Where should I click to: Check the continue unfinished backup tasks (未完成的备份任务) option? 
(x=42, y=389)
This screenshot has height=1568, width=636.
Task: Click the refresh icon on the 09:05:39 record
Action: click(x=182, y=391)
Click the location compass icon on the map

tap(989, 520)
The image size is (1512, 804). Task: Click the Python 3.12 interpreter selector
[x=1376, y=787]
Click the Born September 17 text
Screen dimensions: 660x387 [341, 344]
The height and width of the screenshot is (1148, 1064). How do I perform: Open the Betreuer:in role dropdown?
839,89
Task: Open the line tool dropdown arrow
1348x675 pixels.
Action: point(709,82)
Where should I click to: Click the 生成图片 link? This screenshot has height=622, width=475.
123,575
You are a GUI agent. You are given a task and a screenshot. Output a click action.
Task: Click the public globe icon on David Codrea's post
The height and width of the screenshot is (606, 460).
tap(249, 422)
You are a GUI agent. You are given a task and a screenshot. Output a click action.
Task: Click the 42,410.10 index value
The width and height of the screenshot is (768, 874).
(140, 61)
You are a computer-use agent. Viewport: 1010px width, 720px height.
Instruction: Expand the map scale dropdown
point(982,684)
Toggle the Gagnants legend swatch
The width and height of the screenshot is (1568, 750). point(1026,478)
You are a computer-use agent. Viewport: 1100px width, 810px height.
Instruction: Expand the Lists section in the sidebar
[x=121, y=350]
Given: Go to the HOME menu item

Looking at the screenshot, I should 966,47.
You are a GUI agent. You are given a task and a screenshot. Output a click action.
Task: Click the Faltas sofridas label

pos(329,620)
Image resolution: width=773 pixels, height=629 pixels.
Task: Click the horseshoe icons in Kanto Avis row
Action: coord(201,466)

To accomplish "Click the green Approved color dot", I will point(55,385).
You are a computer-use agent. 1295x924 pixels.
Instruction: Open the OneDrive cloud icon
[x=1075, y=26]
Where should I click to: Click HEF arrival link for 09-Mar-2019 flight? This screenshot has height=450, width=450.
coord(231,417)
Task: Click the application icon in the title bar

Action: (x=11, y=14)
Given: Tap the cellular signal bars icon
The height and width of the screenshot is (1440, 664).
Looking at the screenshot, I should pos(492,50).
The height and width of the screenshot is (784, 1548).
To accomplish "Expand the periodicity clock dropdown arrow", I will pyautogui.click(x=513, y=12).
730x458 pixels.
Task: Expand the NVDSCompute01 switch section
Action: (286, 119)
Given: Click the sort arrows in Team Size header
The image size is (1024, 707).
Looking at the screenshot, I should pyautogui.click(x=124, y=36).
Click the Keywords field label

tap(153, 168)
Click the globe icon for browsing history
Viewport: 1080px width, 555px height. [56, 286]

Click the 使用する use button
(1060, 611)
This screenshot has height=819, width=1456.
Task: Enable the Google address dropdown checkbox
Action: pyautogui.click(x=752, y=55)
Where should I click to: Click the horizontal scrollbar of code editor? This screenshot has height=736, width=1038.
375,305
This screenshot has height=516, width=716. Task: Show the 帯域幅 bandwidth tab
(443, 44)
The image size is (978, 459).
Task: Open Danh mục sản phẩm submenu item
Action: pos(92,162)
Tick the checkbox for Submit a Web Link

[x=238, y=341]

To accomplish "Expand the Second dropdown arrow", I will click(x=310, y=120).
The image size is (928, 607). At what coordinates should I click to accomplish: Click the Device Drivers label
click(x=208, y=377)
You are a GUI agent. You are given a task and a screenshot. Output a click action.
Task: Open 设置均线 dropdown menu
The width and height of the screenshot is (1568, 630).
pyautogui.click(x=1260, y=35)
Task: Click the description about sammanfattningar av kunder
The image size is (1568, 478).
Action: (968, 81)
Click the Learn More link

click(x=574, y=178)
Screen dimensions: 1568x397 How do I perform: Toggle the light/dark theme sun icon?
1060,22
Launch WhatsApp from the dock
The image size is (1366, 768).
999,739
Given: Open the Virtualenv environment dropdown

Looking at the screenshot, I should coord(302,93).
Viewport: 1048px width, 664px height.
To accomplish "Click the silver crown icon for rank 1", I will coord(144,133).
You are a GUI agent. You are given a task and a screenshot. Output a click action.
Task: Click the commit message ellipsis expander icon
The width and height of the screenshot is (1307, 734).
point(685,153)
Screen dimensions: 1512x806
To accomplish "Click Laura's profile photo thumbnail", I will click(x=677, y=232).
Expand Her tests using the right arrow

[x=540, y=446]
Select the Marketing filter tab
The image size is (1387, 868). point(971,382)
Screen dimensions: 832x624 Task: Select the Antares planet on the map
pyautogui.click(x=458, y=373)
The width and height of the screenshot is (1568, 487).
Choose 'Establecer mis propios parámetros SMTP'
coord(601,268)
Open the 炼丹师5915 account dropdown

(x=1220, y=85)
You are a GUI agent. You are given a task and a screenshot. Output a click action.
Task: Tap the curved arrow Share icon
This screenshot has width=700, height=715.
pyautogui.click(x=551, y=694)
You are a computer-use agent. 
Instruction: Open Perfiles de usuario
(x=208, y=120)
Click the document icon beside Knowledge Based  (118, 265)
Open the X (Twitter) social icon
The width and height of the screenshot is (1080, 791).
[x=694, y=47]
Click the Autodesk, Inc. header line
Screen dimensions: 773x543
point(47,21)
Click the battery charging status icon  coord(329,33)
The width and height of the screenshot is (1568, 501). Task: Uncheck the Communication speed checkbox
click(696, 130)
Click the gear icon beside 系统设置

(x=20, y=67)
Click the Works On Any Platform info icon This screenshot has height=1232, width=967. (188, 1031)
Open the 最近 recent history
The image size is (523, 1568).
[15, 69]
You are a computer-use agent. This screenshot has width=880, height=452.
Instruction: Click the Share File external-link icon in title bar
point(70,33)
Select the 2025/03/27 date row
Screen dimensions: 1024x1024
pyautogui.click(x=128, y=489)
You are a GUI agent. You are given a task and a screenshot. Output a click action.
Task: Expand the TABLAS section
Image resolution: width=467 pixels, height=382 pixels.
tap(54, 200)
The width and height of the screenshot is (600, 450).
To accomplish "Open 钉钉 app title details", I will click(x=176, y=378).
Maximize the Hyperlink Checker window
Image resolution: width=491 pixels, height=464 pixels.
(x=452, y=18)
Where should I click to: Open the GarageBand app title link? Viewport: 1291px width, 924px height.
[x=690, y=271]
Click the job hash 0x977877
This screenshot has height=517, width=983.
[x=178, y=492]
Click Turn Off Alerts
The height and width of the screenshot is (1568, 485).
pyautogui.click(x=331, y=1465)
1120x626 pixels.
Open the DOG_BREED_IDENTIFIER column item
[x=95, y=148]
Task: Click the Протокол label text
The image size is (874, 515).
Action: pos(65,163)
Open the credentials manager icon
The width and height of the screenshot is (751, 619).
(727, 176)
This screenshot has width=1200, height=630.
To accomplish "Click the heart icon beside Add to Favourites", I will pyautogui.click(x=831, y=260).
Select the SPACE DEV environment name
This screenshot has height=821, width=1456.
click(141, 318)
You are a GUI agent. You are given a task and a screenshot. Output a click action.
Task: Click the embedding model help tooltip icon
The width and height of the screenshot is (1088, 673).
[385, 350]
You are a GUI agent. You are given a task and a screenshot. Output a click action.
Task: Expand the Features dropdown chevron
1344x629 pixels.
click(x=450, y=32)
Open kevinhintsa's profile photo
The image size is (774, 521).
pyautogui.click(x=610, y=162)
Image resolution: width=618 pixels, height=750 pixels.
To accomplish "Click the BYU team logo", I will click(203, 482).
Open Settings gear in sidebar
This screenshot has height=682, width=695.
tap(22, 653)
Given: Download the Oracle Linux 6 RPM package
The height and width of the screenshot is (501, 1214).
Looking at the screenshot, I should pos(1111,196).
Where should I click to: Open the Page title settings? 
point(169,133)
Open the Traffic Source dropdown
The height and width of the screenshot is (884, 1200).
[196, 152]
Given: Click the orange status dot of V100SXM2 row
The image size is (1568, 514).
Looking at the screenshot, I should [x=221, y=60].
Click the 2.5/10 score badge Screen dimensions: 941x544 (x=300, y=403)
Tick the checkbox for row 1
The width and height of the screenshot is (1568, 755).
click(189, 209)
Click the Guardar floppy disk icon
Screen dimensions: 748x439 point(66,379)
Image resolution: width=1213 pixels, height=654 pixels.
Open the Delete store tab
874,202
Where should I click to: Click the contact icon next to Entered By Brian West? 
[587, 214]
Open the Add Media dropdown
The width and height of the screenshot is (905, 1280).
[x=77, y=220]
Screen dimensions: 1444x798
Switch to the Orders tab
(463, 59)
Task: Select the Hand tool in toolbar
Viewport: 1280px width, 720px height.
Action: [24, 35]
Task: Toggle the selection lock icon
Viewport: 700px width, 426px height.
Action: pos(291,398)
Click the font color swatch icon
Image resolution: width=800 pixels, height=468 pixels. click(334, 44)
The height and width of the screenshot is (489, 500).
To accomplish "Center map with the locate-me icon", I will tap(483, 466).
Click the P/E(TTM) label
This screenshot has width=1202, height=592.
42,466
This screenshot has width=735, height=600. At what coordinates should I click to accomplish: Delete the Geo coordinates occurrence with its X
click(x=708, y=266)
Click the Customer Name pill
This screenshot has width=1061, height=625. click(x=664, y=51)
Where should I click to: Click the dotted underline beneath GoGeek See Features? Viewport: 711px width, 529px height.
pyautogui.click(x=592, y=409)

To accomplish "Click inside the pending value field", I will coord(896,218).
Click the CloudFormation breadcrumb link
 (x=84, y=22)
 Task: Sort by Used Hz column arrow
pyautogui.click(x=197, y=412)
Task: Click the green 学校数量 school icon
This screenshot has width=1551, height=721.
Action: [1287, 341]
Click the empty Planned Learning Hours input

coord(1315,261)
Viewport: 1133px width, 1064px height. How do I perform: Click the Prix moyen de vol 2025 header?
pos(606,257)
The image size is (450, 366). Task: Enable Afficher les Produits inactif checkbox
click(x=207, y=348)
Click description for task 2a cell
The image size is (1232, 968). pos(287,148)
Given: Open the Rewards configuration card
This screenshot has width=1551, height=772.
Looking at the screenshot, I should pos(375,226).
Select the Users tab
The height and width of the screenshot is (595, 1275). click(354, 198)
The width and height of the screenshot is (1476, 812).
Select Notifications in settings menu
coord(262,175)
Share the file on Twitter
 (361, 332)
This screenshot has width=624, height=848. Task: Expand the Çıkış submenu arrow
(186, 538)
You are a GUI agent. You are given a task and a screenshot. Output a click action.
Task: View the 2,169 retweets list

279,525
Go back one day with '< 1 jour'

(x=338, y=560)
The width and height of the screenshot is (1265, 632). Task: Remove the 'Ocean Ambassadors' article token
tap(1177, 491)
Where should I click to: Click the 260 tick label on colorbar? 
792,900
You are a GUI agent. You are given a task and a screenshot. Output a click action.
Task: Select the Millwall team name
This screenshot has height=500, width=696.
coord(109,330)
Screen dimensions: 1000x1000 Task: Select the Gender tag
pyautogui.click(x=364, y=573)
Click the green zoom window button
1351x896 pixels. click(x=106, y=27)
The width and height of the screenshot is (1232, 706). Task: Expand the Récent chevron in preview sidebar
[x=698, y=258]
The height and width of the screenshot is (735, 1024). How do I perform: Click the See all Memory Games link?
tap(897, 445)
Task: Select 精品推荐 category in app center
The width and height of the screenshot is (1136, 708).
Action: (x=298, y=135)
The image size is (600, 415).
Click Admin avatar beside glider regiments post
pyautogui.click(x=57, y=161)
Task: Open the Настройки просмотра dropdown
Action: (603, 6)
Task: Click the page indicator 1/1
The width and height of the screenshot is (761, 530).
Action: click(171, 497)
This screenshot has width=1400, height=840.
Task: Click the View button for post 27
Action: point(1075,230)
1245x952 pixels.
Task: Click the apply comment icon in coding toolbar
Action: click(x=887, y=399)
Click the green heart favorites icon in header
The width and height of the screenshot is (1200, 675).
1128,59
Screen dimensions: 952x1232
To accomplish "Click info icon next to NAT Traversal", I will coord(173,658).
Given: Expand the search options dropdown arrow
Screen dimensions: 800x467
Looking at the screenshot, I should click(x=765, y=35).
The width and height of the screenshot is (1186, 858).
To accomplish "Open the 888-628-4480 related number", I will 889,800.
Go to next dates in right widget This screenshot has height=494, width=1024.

### [EXERCISE OBJECTIVE]
Please reproduce exactly the lines in the listing above from the one containing "Task: Click the application" through the one containing "The height and width of the screenshot is (784, 1548).", both included, and nothing more.

### [TASK RESULT]
Task: Click the application icon in the title bar

Action: (x=11, y=14)
Given: Tap the cellular signal bars icon
The height and width of the screenshot is (1440, 664).
Looking at the screenshot, I should pos(492,50).
The height and width of the screenshot is (784, 1548).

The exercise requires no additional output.